*** Opening Dataset records ***

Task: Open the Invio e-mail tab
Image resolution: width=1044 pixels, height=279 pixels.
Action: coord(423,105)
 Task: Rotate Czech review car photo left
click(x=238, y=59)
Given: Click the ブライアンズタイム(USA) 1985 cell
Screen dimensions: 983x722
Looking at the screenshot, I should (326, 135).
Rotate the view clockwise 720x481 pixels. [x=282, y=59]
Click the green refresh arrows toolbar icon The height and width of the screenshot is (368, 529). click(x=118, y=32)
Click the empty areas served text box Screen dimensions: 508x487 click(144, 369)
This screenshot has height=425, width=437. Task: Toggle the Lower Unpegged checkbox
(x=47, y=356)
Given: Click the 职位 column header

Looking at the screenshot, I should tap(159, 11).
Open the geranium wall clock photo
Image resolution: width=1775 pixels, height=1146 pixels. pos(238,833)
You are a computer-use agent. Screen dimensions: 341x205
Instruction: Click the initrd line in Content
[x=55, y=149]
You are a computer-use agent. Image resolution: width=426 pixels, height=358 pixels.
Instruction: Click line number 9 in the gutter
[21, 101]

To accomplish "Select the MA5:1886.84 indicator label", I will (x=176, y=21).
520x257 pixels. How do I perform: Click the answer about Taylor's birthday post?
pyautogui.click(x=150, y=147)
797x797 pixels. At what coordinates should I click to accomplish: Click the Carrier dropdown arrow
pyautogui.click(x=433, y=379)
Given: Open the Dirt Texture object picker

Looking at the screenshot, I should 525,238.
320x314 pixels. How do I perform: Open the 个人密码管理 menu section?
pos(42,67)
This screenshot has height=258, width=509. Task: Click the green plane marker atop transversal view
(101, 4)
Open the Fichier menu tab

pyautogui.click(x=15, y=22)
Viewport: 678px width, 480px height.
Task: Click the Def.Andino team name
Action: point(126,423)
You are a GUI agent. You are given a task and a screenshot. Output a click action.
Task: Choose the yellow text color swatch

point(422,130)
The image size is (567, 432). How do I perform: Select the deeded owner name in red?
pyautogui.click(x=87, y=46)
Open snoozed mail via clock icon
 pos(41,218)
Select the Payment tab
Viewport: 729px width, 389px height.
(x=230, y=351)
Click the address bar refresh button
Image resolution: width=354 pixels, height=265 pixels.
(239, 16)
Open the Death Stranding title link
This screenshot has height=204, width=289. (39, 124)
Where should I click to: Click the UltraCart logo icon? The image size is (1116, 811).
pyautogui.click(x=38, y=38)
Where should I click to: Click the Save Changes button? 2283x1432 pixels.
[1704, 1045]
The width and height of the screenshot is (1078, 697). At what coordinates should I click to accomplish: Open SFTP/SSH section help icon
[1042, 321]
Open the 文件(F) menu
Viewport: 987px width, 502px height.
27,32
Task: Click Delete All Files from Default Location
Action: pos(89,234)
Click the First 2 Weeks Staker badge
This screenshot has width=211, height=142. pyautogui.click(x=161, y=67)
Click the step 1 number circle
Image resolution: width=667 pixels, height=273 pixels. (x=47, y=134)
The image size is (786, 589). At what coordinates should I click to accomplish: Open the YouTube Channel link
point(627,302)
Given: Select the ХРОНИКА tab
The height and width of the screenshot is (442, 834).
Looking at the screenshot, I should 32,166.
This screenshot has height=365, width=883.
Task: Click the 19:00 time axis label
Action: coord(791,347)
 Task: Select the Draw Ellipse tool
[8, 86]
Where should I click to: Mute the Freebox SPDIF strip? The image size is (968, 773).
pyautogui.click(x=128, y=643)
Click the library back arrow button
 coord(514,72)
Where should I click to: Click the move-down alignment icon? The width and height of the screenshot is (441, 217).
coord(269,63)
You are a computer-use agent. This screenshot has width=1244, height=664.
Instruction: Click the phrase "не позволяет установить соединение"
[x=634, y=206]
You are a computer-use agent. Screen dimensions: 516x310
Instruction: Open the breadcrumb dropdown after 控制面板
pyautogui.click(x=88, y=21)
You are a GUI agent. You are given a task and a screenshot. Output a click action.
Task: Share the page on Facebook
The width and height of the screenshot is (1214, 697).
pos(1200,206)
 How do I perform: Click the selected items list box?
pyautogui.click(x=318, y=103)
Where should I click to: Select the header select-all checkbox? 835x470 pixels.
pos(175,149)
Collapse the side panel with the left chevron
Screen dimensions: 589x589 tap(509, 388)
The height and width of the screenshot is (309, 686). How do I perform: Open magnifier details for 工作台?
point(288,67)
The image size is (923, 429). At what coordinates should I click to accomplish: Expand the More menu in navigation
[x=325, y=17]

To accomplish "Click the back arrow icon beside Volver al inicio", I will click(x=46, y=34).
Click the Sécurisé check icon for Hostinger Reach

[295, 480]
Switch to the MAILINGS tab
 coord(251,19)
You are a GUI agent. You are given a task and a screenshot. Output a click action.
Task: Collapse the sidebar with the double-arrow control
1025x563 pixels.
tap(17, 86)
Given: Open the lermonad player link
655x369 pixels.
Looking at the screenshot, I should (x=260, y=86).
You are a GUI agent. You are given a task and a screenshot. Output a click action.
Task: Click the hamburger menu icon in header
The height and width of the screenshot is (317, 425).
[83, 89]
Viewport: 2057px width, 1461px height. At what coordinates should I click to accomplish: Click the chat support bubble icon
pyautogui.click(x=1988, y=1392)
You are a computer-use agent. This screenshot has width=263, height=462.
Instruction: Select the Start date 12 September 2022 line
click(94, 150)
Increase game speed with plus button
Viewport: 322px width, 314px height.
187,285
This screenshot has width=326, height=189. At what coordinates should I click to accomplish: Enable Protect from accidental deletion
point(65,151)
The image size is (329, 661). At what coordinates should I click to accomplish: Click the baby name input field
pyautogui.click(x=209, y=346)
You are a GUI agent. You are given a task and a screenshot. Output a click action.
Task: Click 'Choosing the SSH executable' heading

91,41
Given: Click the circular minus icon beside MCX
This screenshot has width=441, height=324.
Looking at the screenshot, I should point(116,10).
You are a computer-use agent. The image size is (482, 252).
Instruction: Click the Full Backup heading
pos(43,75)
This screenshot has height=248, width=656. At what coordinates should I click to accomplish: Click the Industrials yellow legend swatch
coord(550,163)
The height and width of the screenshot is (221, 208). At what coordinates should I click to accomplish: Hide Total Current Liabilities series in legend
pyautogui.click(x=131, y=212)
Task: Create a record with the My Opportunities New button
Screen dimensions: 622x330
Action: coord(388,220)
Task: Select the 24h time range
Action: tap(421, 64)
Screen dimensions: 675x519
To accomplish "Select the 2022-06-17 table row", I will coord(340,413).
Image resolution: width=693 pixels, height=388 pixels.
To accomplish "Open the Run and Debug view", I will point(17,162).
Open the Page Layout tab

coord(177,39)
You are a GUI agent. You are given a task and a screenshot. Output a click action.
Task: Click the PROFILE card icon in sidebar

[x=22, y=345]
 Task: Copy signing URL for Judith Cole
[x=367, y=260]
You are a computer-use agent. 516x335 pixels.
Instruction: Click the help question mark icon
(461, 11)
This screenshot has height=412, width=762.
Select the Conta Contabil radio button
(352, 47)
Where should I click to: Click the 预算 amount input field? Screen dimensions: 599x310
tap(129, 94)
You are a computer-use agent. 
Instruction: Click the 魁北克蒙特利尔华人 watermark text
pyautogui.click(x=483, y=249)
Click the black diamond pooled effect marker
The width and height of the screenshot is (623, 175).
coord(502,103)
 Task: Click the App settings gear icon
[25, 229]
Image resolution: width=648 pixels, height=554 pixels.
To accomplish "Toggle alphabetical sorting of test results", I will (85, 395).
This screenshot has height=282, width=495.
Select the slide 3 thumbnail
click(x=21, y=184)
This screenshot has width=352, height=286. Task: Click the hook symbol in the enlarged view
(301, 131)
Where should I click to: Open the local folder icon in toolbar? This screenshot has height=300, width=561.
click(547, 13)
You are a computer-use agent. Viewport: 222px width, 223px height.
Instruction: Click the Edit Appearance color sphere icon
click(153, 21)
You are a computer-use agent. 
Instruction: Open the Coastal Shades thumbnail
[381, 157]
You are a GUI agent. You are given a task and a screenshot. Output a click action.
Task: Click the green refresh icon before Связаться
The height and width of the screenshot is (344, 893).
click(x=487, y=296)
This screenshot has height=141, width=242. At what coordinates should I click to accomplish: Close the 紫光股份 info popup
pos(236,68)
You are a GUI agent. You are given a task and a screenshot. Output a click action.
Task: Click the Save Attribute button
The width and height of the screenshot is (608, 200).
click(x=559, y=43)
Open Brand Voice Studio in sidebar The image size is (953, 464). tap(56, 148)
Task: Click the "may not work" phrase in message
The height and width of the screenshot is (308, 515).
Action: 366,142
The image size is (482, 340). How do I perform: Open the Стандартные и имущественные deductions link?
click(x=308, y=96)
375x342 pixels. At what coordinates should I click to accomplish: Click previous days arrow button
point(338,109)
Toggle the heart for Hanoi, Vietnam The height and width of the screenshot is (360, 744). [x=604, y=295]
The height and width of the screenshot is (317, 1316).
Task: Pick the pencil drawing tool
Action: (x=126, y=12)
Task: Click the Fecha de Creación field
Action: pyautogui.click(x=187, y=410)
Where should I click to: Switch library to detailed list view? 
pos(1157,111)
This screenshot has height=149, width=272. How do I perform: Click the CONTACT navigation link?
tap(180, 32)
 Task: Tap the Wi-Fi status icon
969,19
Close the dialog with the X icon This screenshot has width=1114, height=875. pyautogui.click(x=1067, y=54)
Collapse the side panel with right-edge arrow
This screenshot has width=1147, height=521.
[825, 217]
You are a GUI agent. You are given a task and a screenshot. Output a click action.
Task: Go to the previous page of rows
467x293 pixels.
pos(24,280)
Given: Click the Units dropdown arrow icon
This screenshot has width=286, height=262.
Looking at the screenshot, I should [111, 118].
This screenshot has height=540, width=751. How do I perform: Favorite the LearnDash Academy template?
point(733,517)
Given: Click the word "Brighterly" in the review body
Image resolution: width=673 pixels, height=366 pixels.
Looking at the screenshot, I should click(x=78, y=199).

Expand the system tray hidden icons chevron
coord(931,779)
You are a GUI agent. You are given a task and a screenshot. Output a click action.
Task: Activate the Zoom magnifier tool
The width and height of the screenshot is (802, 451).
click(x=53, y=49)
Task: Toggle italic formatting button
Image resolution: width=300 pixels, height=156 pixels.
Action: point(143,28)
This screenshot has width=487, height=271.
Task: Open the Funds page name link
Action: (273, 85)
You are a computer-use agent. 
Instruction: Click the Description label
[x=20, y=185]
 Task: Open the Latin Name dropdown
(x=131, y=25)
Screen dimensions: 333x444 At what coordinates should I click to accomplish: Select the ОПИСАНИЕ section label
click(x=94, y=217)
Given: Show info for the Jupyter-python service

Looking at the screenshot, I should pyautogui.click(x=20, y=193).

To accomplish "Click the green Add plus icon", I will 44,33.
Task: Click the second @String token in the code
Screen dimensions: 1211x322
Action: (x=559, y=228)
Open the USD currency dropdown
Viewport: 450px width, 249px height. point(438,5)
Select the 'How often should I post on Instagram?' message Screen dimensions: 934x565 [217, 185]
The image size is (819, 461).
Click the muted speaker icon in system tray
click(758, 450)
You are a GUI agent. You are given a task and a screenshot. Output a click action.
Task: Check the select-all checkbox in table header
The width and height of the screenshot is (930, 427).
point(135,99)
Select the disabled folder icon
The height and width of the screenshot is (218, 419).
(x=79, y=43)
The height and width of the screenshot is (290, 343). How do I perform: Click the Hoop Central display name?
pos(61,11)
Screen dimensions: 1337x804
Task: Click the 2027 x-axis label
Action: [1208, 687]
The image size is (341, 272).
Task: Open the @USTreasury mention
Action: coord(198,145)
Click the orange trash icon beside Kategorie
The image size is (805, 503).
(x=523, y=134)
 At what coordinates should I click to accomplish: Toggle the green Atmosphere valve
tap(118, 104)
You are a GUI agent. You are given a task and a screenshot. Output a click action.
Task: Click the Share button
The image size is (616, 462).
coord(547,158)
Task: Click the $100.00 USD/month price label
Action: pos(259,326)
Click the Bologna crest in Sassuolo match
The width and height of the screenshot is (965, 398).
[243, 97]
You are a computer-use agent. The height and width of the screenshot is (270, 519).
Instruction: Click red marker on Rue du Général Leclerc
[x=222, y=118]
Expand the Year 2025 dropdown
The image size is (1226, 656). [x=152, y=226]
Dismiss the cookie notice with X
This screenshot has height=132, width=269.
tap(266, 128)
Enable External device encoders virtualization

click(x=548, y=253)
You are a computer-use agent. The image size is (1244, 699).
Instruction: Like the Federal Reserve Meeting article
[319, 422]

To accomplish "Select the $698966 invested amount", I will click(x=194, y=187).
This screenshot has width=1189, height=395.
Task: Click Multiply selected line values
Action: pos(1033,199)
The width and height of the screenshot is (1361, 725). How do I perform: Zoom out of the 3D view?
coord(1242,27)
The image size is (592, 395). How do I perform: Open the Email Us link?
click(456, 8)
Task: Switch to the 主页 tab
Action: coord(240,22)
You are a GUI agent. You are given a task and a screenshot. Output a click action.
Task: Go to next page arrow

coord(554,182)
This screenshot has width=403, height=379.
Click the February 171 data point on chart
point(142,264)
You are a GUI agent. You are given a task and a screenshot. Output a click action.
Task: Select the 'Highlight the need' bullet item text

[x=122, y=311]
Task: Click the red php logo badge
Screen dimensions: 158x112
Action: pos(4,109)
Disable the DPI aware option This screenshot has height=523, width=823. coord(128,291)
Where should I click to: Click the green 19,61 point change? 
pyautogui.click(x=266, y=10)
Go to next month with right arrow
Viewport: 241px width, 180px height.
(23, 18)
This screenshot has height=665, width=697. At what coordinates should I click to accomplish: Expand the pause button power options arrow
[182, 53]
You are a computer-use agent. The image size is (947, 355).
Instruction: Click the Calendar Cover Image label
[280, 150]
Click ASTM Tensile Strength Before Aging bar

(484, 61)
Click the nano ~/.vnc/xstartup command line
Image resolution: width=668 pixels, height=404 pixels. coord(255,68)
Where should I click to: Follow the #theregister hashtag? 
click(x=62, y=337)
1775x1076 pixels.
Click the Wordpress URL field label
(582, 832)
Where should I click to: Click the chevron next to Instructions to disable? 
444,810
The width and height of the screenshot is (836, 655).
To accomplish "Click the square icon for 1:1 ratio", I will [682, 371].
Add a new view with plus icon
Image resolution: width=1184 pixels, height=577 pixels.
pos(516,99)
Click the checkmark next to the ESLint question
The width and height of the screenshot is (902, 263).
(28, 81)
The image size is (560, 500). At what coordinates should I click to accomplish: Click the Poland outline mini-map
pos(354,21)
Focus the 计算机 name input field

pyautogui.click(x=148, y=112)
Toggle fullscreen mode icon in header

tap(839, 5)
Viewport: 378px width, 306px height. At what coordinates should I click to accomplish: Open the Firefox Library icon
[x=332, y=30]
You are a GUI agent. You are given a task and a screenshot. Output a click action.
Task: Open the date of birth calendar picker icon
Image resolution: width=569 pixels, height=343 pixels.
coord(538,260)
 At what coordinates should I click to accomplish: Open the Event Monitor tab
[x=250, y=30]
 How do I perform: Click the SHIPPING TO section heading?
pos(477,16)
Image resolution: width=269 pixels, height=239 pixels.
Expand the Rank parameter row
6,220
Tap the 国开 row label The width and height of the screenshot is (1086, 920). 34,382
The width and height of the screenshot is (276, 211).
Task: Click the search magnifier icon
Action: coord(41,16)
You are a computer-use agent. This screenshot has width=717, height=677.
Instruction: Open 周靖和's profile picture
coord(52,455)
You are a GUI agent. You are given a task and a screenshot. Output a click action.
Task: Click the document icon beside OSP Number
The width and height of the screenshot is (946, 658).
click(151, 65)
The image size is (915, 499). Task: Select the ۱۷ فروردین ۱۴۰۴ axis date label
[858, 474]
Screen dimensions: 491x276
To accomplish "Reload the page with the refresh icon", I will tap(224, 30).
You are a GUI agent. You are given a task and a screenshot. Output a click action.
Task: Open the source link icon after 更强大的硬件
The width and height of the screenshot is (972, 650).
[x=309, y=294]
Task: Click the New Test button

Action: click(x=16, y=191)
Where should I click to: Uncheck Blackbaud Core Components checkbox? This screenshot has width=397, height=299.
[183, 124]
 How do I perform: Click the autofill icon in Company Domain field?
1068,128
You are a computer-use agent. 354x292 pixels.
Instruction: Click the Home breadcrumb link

*** Closing Dataset records ***

Go through the data and return each line where the word "Share" appears.

Task: Share the page on Facebook
Task: Click the Share button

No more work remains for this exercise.